Bakın şöyle izah edeyim size; bir okul düşünün ki matematik dersi her sene boş geçsin. Ne acı değil mi? Yok lan şaka bu ne ki, dert mi bu şimdi. Matematik falan dert etmeye değmez. Asıl şimdi başlıyorum: Bir okul düşünün ki tavanında ayakkabı izi bulunan sınıfları olsun, tuvalatinde lavaboya sıçılsın, ilkokul beş öğrencileri derste kızlara sikini göstersin, derste çıkartıp sınıfa işesin.. Düşünün o ilk okullular yandaki mezarlığa gidip, kızları korkutmak için eşeledikleri mezardan kuru kafayı kapıp gelsinler okula… Ayılan bayılan kızları hala net hatırlıyorum. Sonra tantanayı duyan orta okullular ilkokulları döverek kuru kafayı ellerinden alsın ve bahçede rahmetliyle basket oynasın. . . Her daim çıkışına polis aracı gelen bir ‘ilköğretim’ okulu biliyor musunuz siz?
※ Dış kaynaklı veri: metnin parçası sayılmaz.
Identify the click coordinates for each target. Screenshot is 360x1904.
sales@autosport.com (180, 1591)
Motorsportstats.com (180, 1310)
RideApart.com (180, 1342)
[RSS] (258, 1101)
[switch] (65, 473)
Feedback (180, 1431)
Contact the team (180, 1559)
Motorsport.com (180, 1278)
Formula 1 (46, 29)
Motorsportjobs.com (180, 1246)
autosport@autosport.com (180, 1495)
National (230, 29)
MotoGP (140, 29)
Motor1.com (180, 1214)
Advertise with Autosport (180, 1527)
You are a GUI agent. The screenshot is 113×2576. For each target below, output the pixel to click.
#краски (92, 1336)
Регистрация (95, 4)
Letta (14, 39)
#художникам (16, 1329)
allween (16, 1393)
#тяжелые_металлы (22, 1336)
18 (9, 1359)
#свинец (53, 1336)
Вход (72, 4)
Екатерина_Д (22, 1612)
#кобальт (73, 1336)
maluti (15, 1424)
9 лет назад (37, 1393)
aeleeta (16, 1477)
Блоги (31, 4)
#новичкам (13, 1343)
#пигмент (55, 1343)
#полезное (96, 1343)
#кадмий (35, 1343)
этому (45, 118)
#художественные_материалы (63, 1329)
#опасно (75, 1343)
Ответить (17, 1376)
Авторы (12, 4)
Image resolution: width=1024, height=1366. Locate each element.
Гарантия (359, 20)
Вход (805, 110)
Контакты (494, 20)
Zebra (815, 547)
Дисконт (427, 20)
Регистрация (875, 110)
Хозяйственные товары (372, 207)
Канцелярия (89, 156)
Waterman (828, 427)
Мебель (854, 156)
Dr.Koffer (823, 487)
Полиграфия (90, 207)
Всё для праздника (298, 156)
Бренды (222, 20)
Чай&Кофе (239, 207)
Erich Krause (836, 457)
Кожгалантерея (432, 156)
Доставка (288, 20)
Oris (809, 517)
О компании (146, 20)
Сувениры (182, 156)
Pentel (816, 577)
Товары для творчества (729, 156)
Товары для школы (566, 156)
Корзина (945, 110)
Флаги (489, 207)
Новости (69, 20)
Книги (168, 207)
Gerçekten çok savaşan ama az sevişen bir okulduk. Kimse kimseyle pek çıkmazdı. Bu benim çok garibime gidiyor hala. Bunca pislik, inanılmaz hadiseler dönerken bu ilköğretim okulundan her sene 5-10 hamile çıkartmalıydık. Ama yok, piçlikten zaman mı kalmıyor nedir bilemiyorum. Kız- erkek ilişkileri yerlerde sürünüyordu. Etraf platonik aşktan geçilmiyordu. Aslında sebebi biraz belli çok güzel bir kızdan hoşlanıyordunuz. Tabi o güzel kızdan Kaynarcalı ayı tayfası da hoşlandığı için aşkınızı resmiyete dökmek her gün dayak yemek anlamına geliyordu. Aşık olunacak güzel cici kız kategorisi de Kaynarcalılara bakmıyordu. Genel tablo böyle olunca 3-5 önemsiz, haftalık aşklar yaşıyordu Tevfik İleri hepsi bu. Görmemişlik kötü tabi. Bu yüzden lisede millet bi sürü, bi sürü kızlarla çıkmış, artık öpüşmeden sevişme aşamasına geçmişken ben hala uzun bir müddet kızlardan hoşlandığımı saç çekip, şiddet uygulayarak ifade ediyordum en homosapiens halimle.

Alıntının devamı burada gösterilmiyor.